Output the data below exactly. Leave nothing out.

Stored items:

┄┄┄┄┄┄

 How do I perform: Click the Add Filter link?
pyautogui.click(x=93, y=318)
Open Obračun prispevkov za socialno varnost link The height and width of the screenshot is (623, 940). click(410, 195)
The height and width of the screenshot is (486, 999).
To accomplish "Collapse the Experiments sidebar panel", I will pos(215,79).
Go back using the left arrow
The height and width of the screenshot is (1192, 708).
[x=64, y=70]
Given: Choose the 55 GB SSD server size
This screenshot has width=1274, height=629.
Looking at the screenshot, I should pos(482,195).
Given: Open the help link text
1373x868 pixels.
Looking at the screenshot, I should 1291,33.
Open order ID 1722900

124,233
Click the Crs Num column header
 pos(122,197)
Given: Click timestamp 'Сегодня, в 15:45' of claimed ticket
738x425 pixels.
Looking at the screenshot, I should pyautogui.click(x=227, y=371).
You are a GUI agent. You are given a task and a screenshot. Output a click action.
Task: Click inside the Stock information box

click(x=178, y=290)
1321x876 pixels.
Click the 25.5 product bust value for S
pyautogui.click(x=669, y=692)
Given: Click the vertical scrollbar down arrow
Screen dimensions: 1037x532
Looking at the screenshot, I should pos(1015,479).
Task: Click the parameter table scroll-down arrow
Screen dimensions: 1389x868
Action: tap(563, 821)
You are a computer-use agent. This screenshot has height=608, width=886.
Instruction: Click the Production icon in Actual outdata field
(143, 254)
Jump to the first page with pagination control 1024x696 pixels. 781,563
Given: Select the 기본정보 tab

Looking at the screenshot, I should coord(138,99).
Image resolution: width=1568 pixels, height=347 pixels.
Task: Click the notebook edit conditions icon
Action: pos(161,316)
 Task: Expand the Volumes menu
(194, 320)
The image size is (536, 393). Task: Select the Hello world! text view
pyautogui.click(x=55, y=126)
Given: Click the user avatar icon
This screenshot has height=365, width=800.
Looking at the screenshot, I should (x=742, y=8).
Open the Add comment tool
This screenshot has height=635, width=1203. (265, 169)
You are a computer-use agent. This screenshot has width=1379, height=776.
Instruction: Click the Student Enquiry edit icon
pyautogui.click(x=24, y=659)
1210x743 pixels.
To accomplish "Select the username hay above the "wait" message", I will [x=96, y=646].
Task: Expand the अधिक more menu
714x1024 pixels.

┄┄┄┄┄┄

OUTPUT OF THE EXERCISE:
 How do I perform: Click the Add Filter link?
pyautogui.click(x=93, y=318)
Open Obračun prispevkov za socialno varnost link The height and width of the screenshot is (623, 940). click(410, 195)
The height and width of the screenshot is (486, 999).
To accomplish "Collapse the Experiments sidebar panel", I will pos(215,79).
Go back using the left arrow
The height and width of the screenshot is (1192, 708).
[x=64, y=70]
Given: Choose the 55 GB SSD server size
This screenshot has width=1274, height=629.
Looking at the screenshot, I should pos(482,195).
Given: Open the help link text
1373x868 pixels.
Looking at the screenshot, I should 1291,33.
Open order ID 1722900

124,233
Click the Crs Num column header
 pos(122,197)
Given: Click timestamp 'Сегодня, в 15:45' of claimed ticket
738x425 pixels.
Looking at the screenshot, I should pyautogui.click(x=227, y=371).
You are a GUI agent. You are given a task and a screenshot. Output a click action.
Task: Click inside the Stock information box

click(x=178, y=290)
1321x876 pixels.
Click the 25.5 product bust value for S
pyautogui.click(x=669, y=692)
Given: Click the vertical scrollbar down arrow
Screen dimensions: 1037x532
Looking at the screenshot, I should pos(1015,479).
Task: Click the parameter table scroll-down arrow
Screen dimensions: 1389x868
Action: tap(563, 821)
You are a computer-use agent. This screenshot has height=608, width=886.
Instruction: Click the Production icon in Actual outdata field
(143, 254)
Jump to the first page with pagination control 1024x696 pixels. 781,563
Given: Select the 기본정보 tab

Looking at the screenshot, I should coord(138,99).
Image resolution: width=1568 pixels, height=347 pixels.
Task: Click the notebook edit conditions icon
Action: pos(161,316)
 Task: Expand the Volumes menu
(194, 320)
The image size is (536, 393). Task: Select the Hello world! text view
pyautogui.click(x=55, y=126)
Given: Click the user avatar icon
This screenshot has height=365, width=800.
Looking at the screenshot, I should (x=742, y=8).
Open the Add comment tool
This screenshot has height=635, width=1203. (265, 169)
You are a computer-use agent. This screenshot has width=1379, height=776.
Instruction: Click the Student Enquiry edit icon
pyautogui.click(x=24, y=659)
1210x743 pixels.
To accomplish "Select the username hay above the "wait" message", I will [x=96, y=646].
Task: Expand the अधिक more menu
714x1024 pixels.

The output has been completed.